I know Pilgrims…or how Adoption May Flower.
Those Pilgrims traveled to a new land. They left the old and came to the new.
Ready to adopt this new place.
We know the elementary school stories and the handprint turkey.
Everything all painted in bright thick paints of brown, red, orange and yellows.
Plenty of provision… foods..friends in the natives…everyone so happy, well behaved and unified….in their new home.
*(Oh how I want to yell, “BS!” but since it’s Thanksgiving)*
That’s what they tell us. The more you learn the more you study you will see it was not happy…it took time and hard work..and the natives…they were not happy…everyone was an unhappy mess. I will save you the gory details.
But they pushed on… because what else could they do… They chose this.. their very being wanted it.
I have never forged a new land… but I have pilgrims living in my house.
They came from far away to live in a home already inhabited by others.
It wasn’t easy.. but it never was impossible.
They came with baggage that I didn’t …and still don’t ,always understand.
There was a time I found one of them packing her little bag to go home. I found her mad and sweaty stuffing her new clothes in a bag… when I grabbed the bag and flung it as far as I could, telling her in Spanish I would love her forever she cried till her hair was a sweaty mess and my shirt tear stained…her little body exhausted.
We would go out into the world with smiles on our faces. We could not tell everyone the struggles we had… the way one would cry on time~out like a beagle tied to a tree… or how another would tell lies about lies till I could never make sense of what really was what…. Honestly I can’t remember a lot of it.
I just remember telling everyone it was “all great,we have it better then others.”
I remember that time~out was always full… and we always went to bed tired..only waking up hours later to beg God for direction.

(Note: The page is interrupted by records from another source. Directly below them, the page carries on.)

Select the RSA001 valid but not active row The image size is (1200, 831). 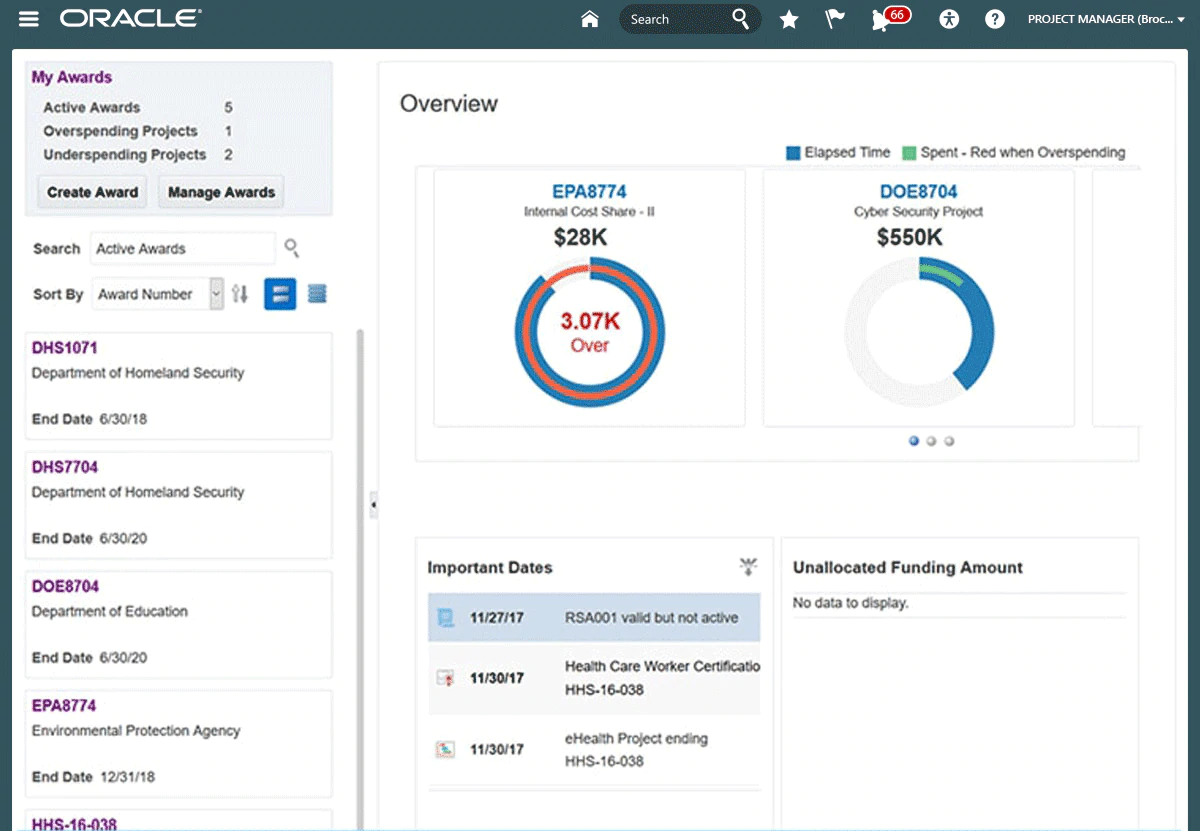594,618
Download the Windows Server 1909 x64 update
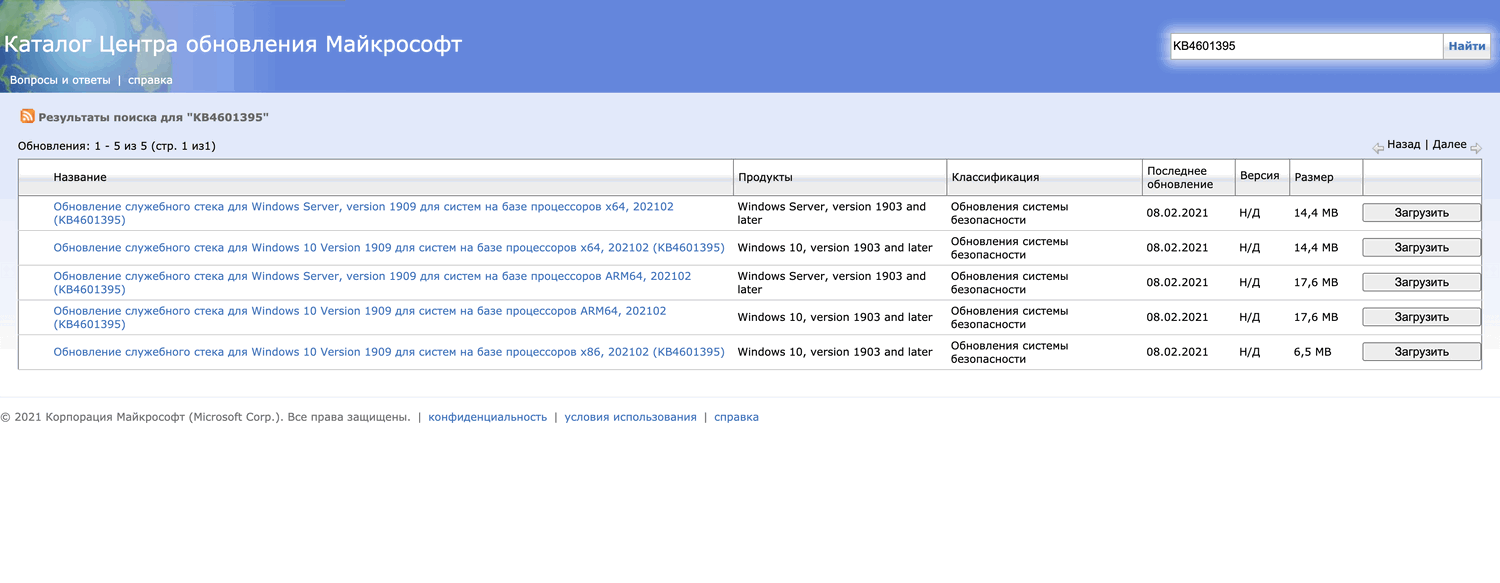The image size is (1500, 583). point(1421,212)
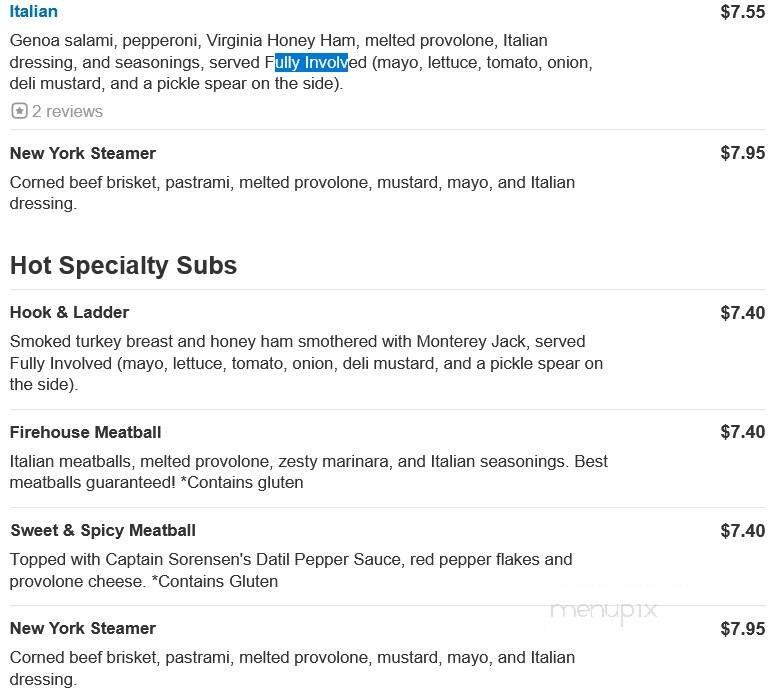Open the 2 reviews link

pos(67,111)
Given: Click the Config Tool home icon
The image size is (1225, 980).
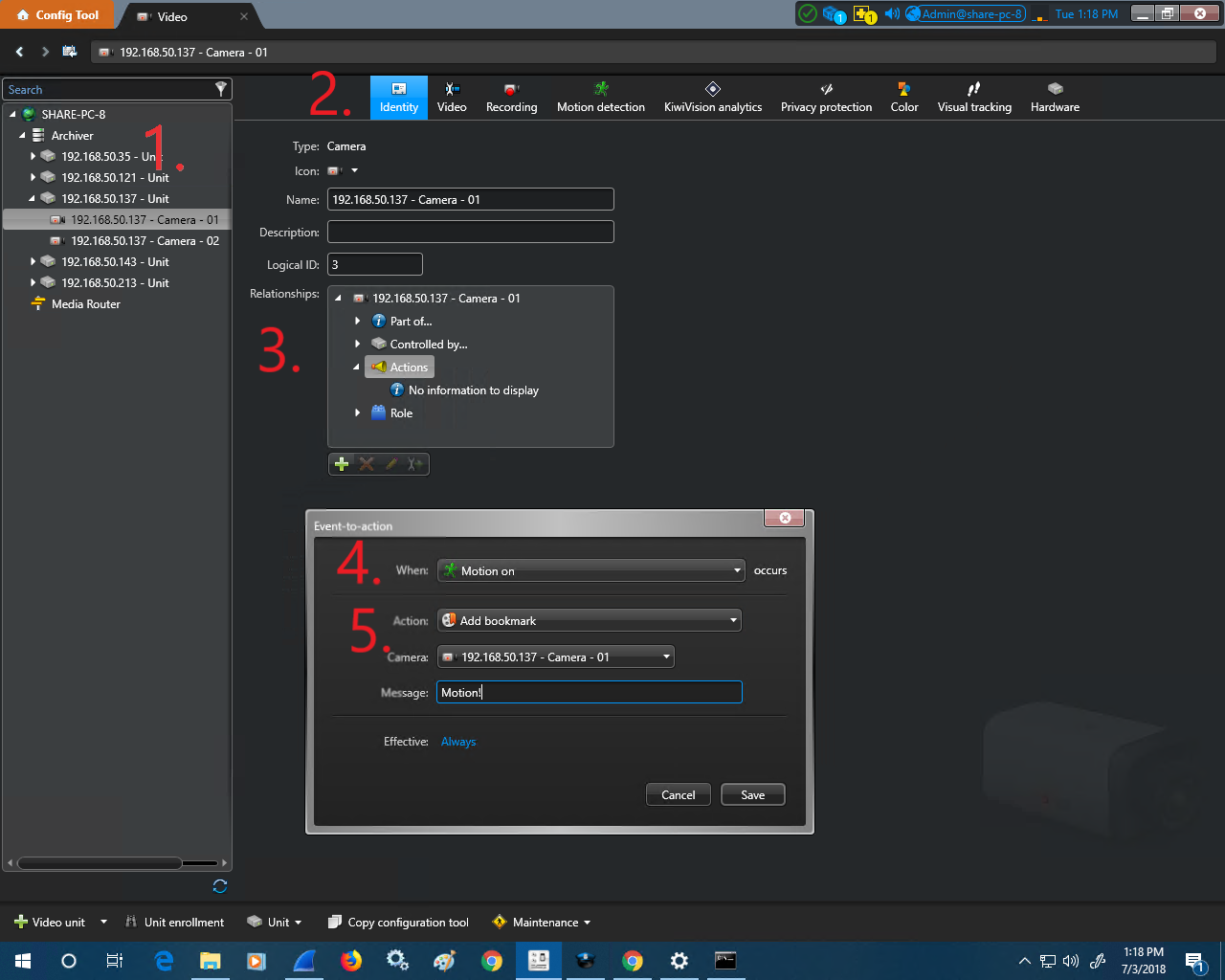Looking at the screenshot, I should coord(23,15).
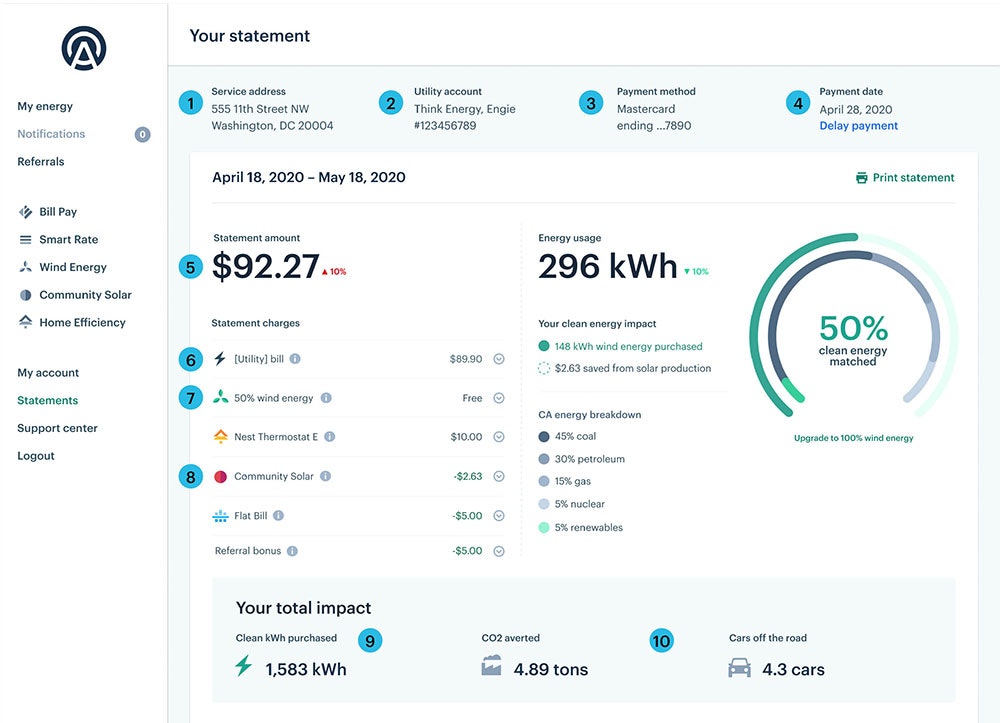Screen dimensions: 1000x723
Task: Click the Home Efficiency icon
Action: [x=26, y=322]
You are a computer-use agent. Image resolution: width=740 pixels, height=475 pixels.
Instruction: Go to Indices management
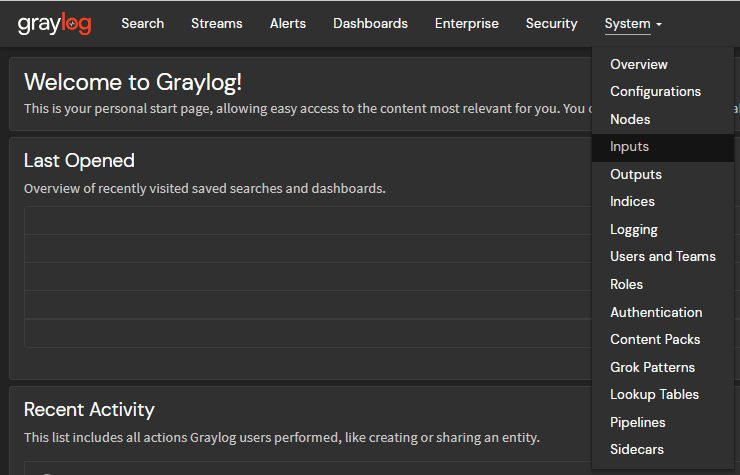[x=632, y=201]
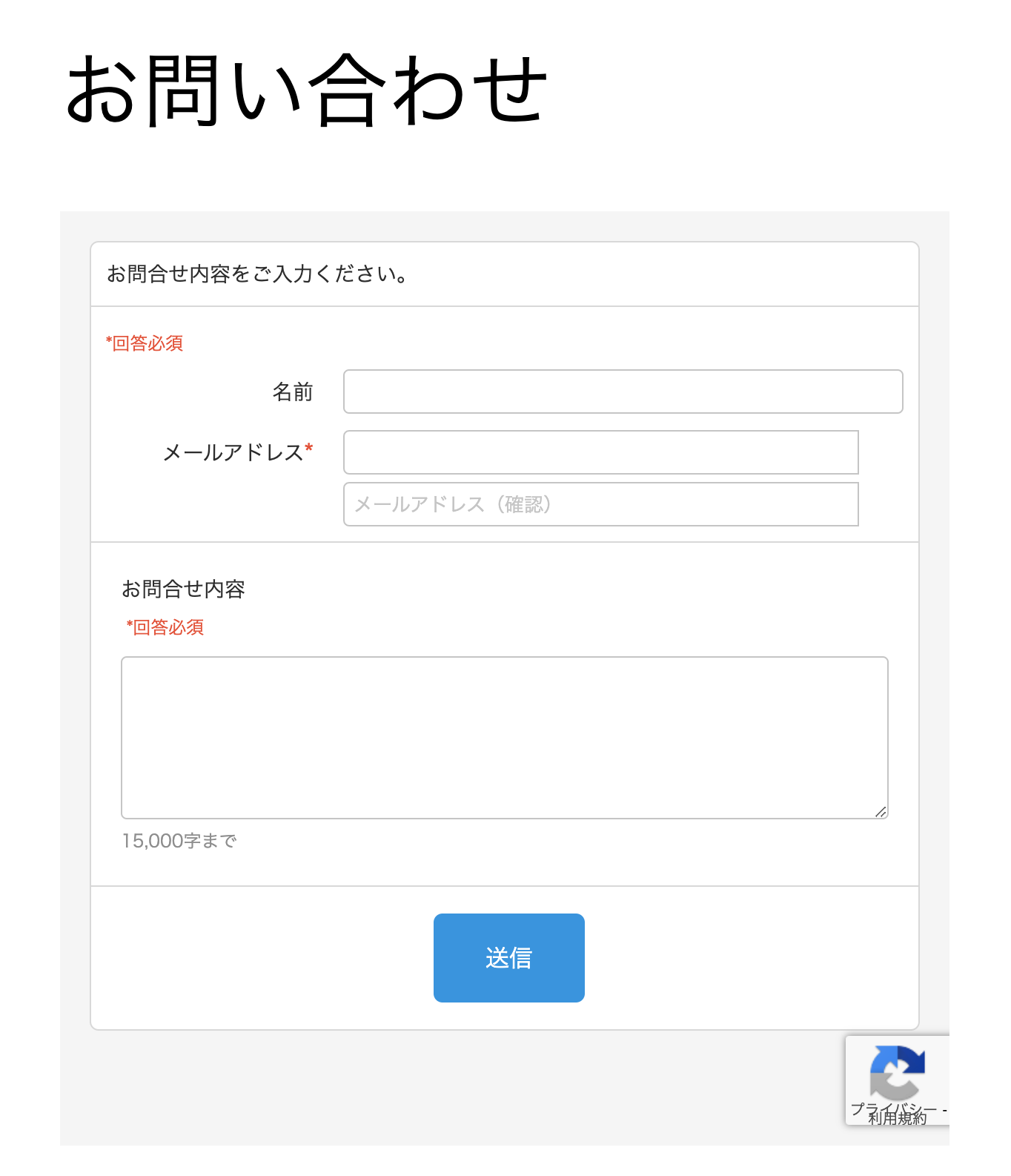Click the お問合せ内容 section label
Screen dimensions: 1011x1176
pos(185,589)
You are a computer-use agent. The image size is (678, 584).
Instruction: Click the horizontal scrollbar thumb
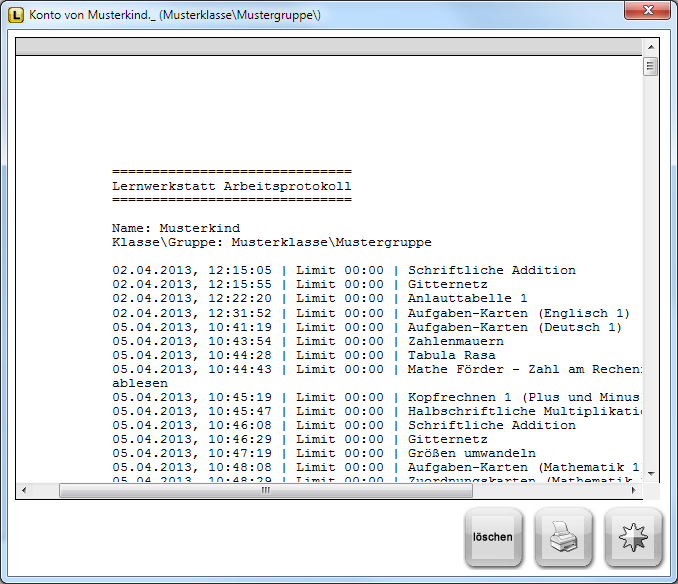pyautogui.click(x=265, y=491)
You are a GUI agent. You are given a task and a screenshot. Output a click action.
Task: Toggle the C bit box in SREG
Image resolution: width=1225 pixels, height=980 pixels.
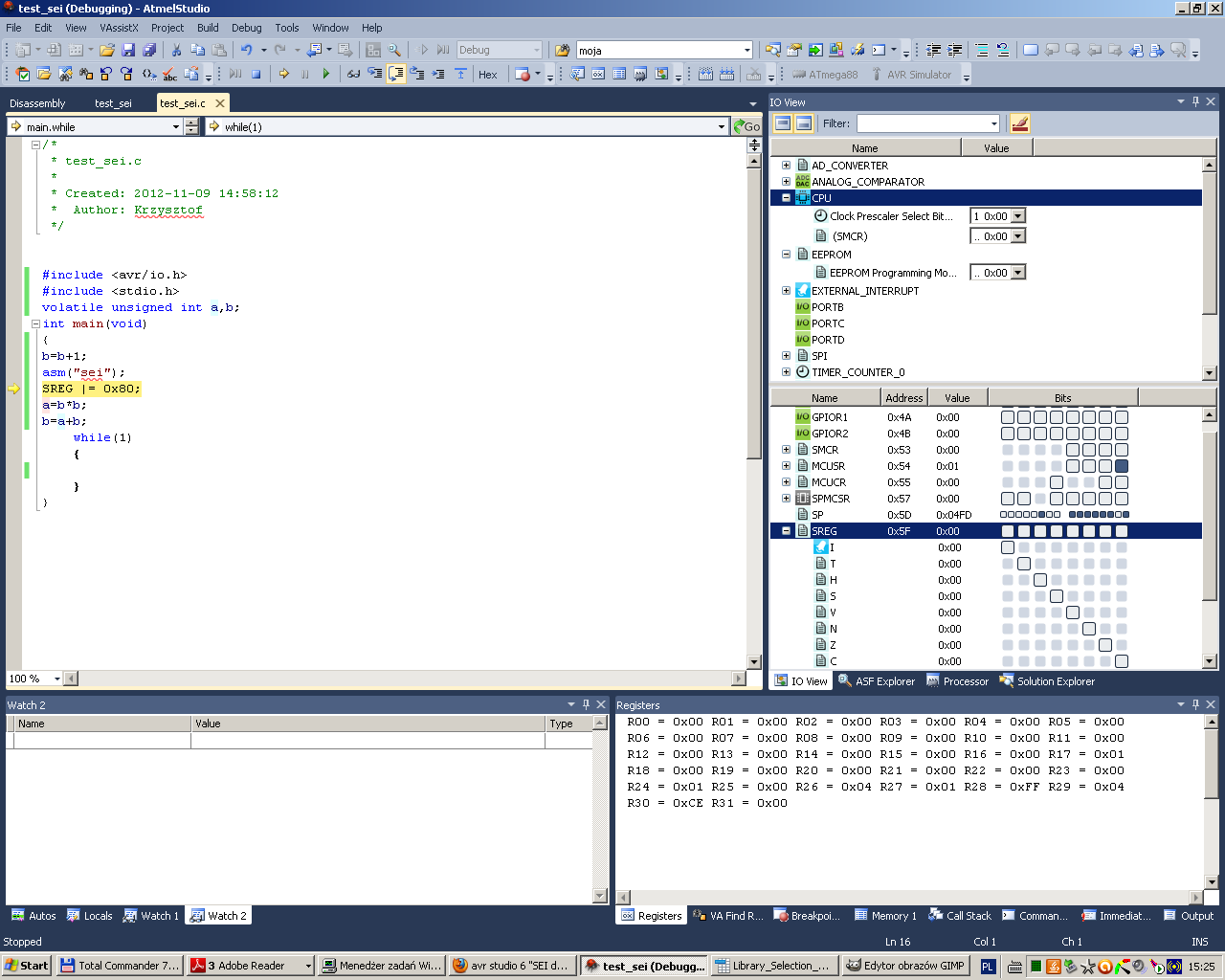1122,661
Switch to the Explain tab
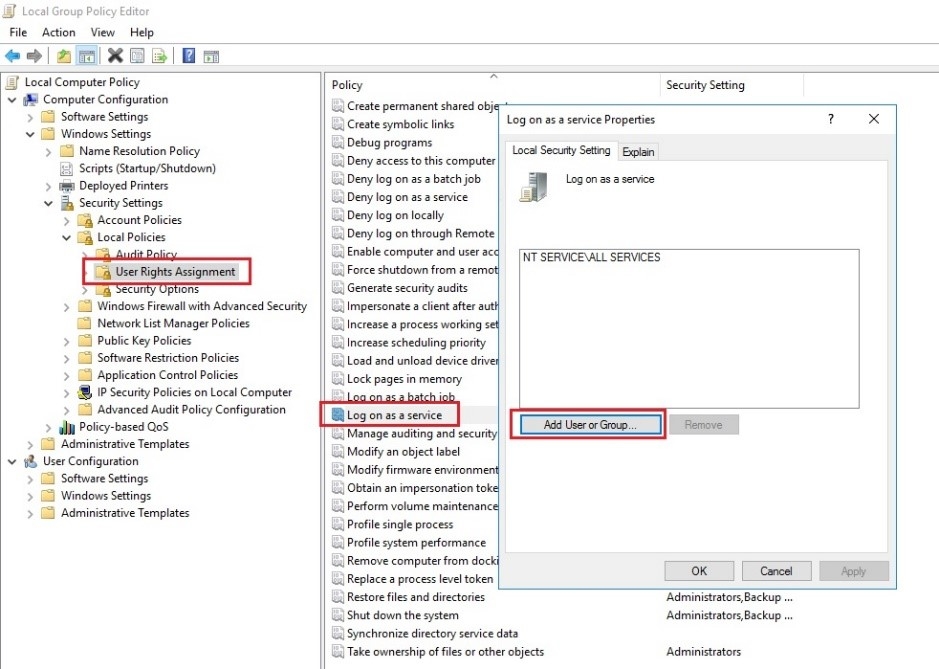Screen dimensions: 939x669 (638, 151)
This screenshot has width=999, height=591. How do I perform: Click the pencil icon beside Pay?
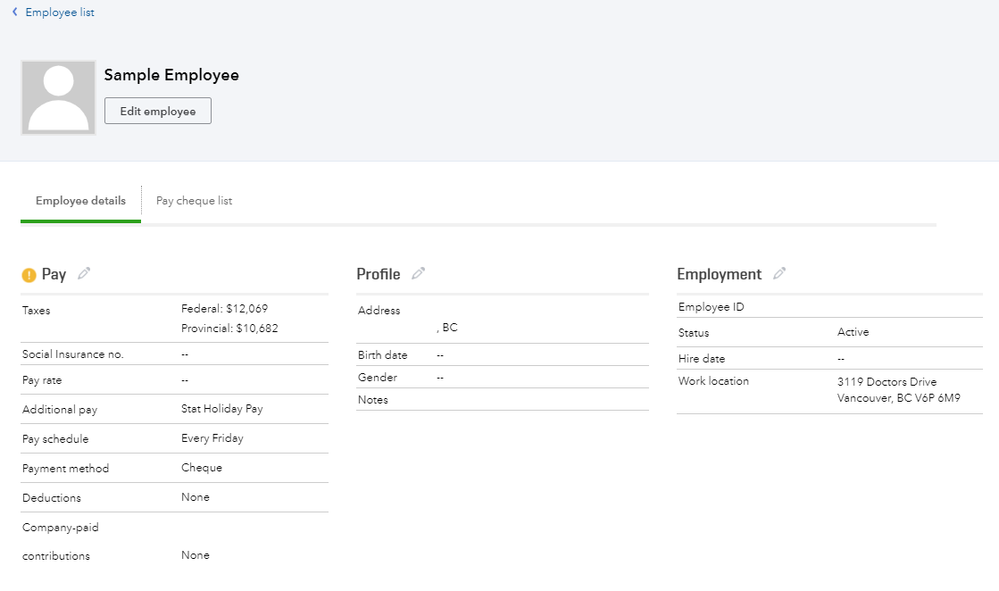point(84,274)
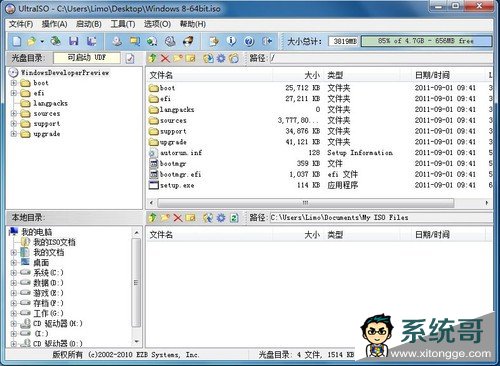Expand the boot folder tree node
Image resolution: width=500 pixels, height=366 pixels.
click(x=14, y=83)
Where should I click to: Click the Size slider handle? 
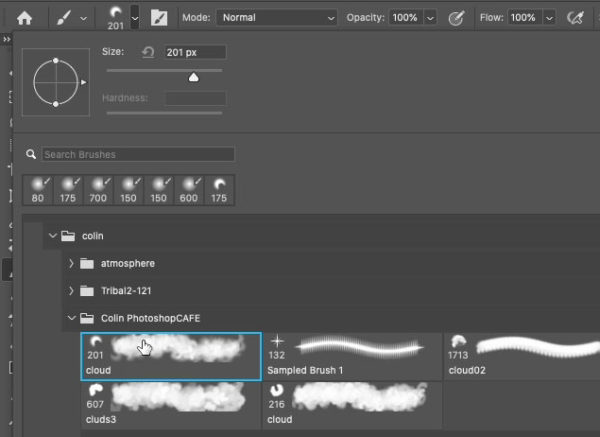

It’s the lonely trip of all adoptive parents… we have to smile during the transition. No one understands in that season what you are going through…so you smile. Only once did I ever let it slip… when my mom called I whispered…”I am not doing so well”…and she swooped in…she gave me enough advice and strength to get me up again.
Generally speaking now everything is great… my children are all mine and now years after bringing them home, have assimilated nicely.
And here we are …three years out… I tell you about the hard parts because, like I said in another post, a bad anniversary is on the horizon. I may need you readers…I may whisper, “I am not doing so well” to you. It’s a few weeks off.. and who knows this year, with me very aware it may be nothing more then a blip…..
The pilgrims landed and it was hard.. but after awhile everyone was very thankful for the trip…and the story is inspiring on many levels to this day. If you asked me or the pilgrims in my home would we do it all again the answer would be Yes! There is nothing like this journey.
A List of Giving Thanks in Adoption..links included.
- the day we wrapped each other up in hugs in the lobby of the hotel for the first time, them yelling Mama!
- The morning after they go here and I handed Yen brand new sneakers and she put them on and quietly walked out into the field and ran with the biggest smile and freedom.
- When we finally made it home and as I got the suitcases out of the truck in the dark night, they yelled, “Papito” and ran for my teary husband standing on the deck.
- Every single time Yen tells me she is happy she has a family.
- The times Mer yelled on time out for sooooo long and I…errr…lied to her and told her the marker stained napkin was her blood from yelling for so long…and I may have used that a second time.
- The time I got a typewriter and all the kids typed their name but Yen...she did this.
- How Yen dances…nothing in the world like it.
- How to this day the girls love to sing…”This is the Day”…because I sang it everyday we went back and forth to the embassy in Guatemala.
- How swimming together built so much trust with the girls and we didn’t even know it.
- After birthing Noa and looking up to see six faces and Yen with a huge smile!
- did I mention how she dances… I mean the look in her eyes…freedom…no language needed.
- how they love…they love so much
- the feeling of walking with my strong daughters…all four of them!
- How ferocious my love is for my children.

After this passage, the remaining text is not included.